Tireur d’élite en gendarmerie : « La première cartouche doit faire mouche »
- Par Pablo Agnan
- Publié le 02 février 2022
Pour mettre dans le mille en un coup, sur une cible située à plus de 600 mètres, les Tireurs d’élite de la gendarmerie (TEG) doivent d’abord passer par une sélection drastique et une formation énergique. Au programme : rusticité, froid, tir et infiltration. Découvrez l’école du tir par excellence et garantie sans artifice.
« C’est l’un des stages les plus rustiques de la gendarmerie », prévient le capitaine Jérôme T., directeur de la formation des Tireurs d’élite gendarmerie (TEG), dans la région Auvergne-Rhône-Alpes. Pendant quinze jours, vingt stagiaires, triés sur le volet et issus de l’ensemble des PSPG (Pelotons Spécialisés de Protection de la Gendarmerie) de la zone, n’ont visé qu’une seule chose : décrocher leur brevet de TEG.
Au départ, ils étaient 200 militaires à avoir postulé pour cette formation. Seuls 50 dossiers ont été retenus. 20 ont pu accéder au stage, après des tests de sélection en immersion pendant 48 heures et 18 sont allés jusqu’au bout. L’écrémage témoigne de la rudesse de la quinzaine, aussi bien sur le plan technique que rustique.
Des conditions très rudes
Car il faut d’abord survivre aux conditions climatiques, pour le moins capricieuses, du camp de Canjuers. Situé dans le Var, le plus grand champ de tir d’Europe culmine à une altitude d’environ 1 000 mètres. Du 3 au 14 janvier, dates de la formation, il était recouvert d’une épaisse couche de neige de 20 centimètres. La température moyenne, elle, était de moins 11 degrés.
Et contrairement aux journées d’hiver, celles des candidats sont longues. Début des cours à 7 h 30, pour une fin prévue entre minuit et une heure. « En fonction de la thématique du moment, précise le capitaine Jérôme T. On cadence la progression, notamment par rapport aux conditions du moment, et plus précisément selon la météo et les infrastructures à disposition ! C’est toujours le terrain qui commande. »

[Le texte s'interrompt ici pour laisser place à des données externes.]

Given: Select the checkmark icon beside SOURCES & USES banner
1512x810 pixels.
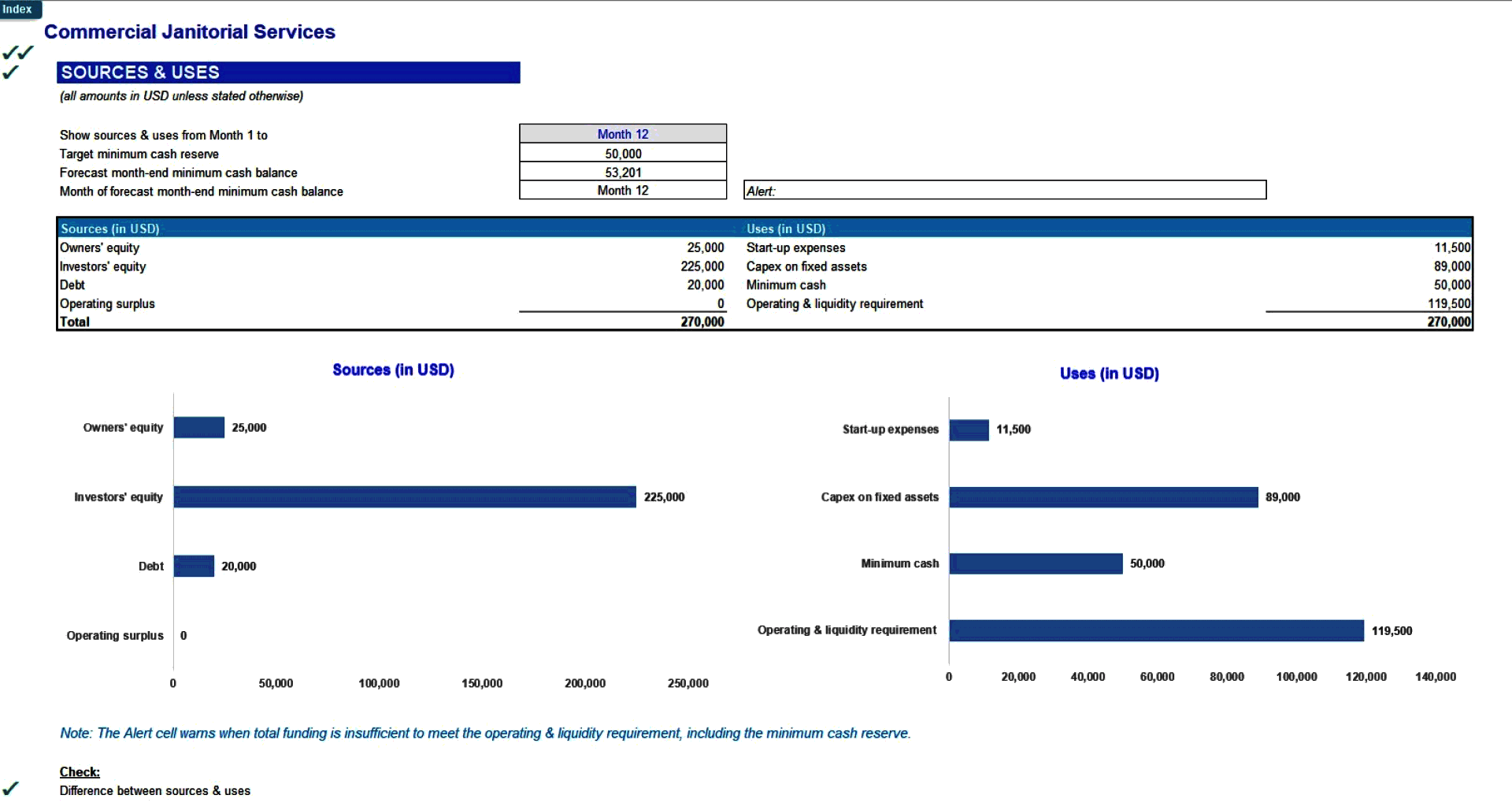Looking at the screenshot, I should [10, 72].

« Un sac et un fusil, l’essentiel du tir sans aucun artifice »
Lors d’un tir effectué sur une cible située au-delà d’environ 100 mètres, ces paramètres ont une influence considérable sur la trajectoire et le point d’impact de la balle. Évidemment, plus la distance à la cible est grande, plus la direction et la vitesse du vent, la densité de l'air et l'altitude de la cible par rapport au tireur, doivent être prises en compte par ce dernier. Une seule erreur dans ses estimations peut lui faire complètement manquer sa cible.

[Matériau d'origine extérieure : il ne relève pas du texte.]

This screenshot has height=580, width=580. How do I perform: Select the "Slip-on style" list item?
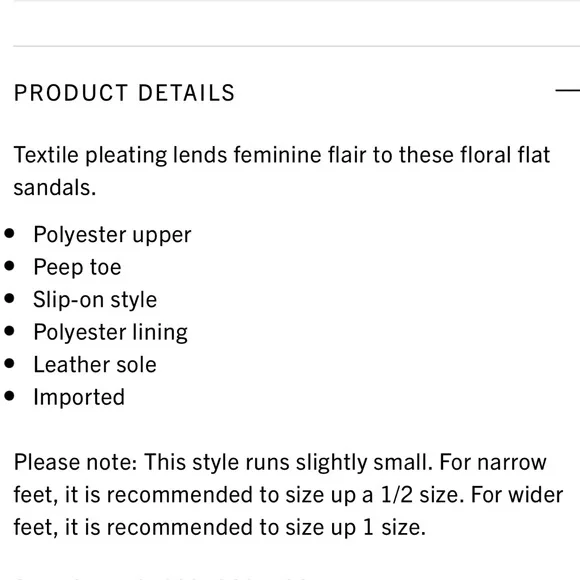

C’est pourquoi la formation se déroule sans matériel, c’est-à-dire « sans aides pour déterminer les solutions balistiques », telles que des télémètres laser, des équipements de mesure météorologique ou des ordinateurs portables et leurs logiciels de prédiction cinétique. « C’est l’école du tir par excellence, la méthode Breuvart*, qui a fait ses preuves ces trente dernières années au sein du Groupe », se réjouit l’officier.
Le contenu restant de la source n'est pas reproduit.